* BEGIN Data extract *

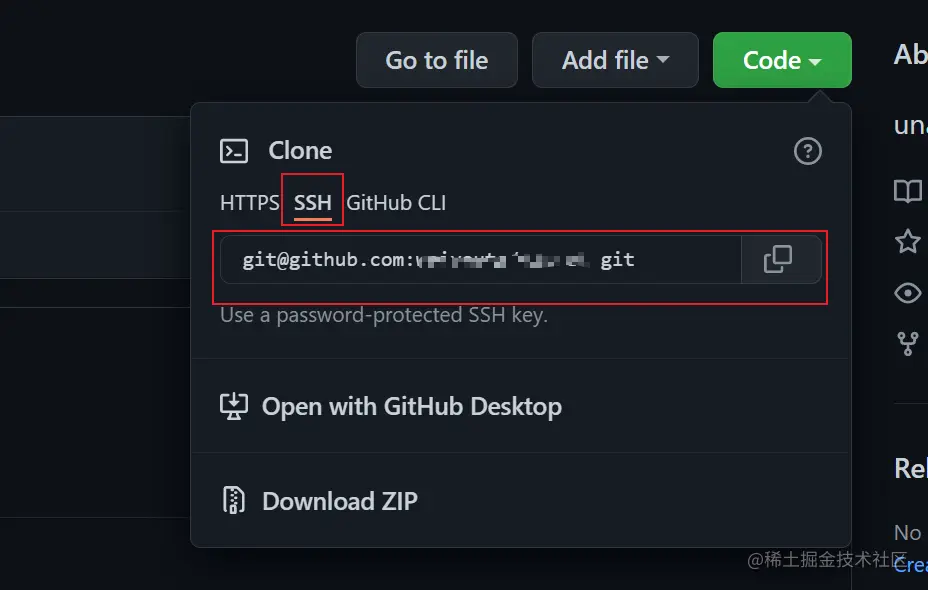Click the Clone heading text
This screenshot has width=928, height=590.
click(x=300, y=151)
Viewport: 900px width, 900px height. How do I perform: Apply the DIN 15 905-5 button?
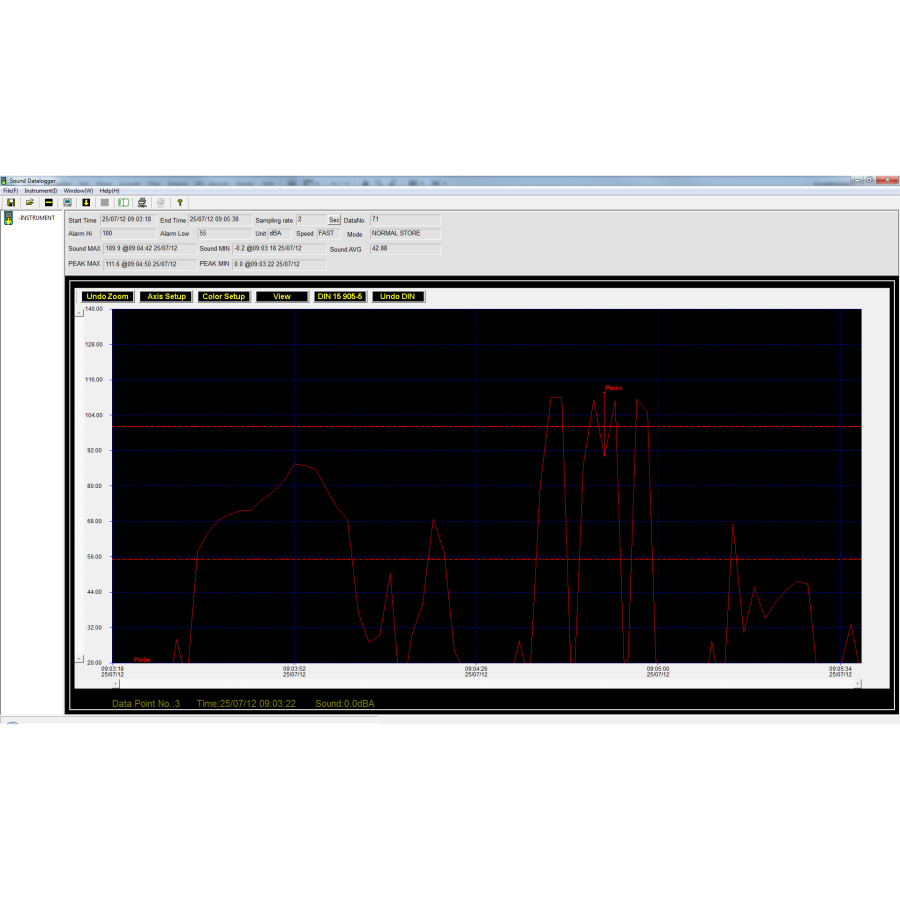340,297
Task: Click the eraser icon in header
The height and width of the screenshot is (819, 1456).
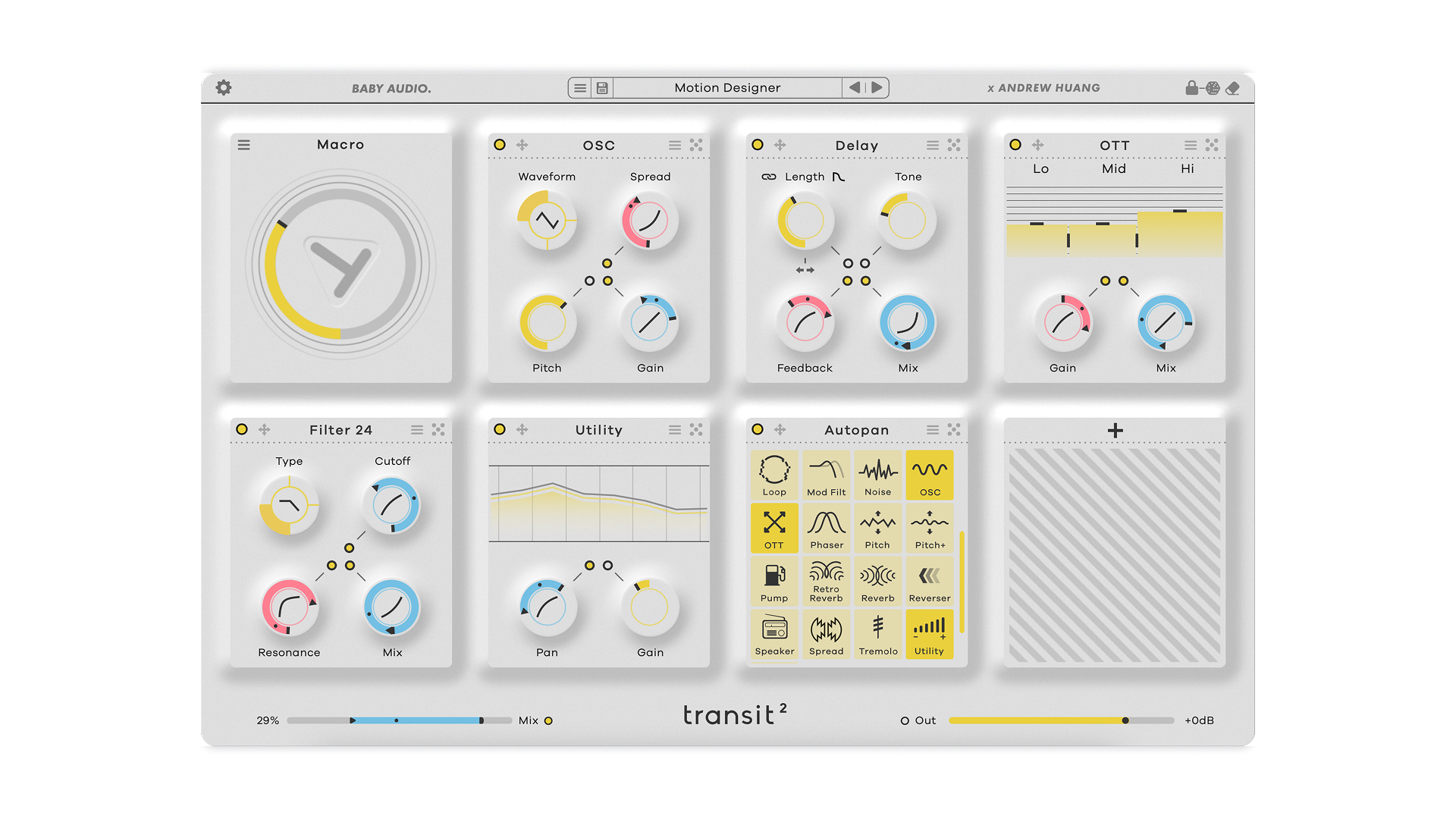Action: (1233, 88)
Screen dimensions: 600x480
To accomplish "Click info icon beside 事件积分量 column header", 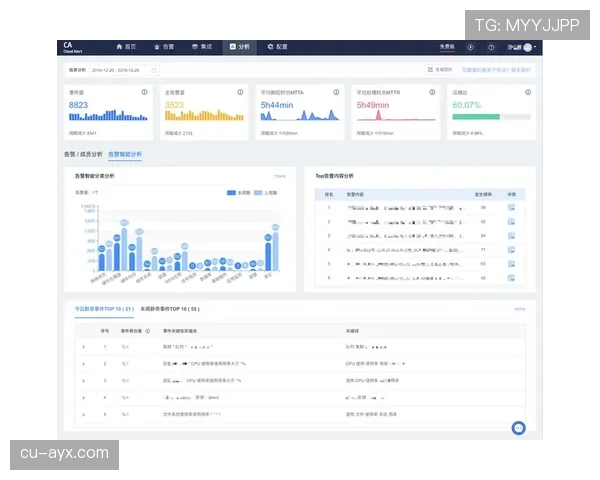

* END Data extract *

What the exercise asks
Copy the listing above line for line, leaving out the pictures.

Answer to this exercise
Click the Clone heading text
This screenshot has width=928, height=590.
click(x=300, y=151)
Viewport: 900px width, 900px height. How do I perform: Apply the DIN 15 905-5 button?
340,297
Task: Click the eraser icon in header
The height and width of the screenshot is (819, 1456).
Action: (1233, 88)
Screen dimensions: 600x480
To accomplish "Click info icon beside 事件积分量 column header", 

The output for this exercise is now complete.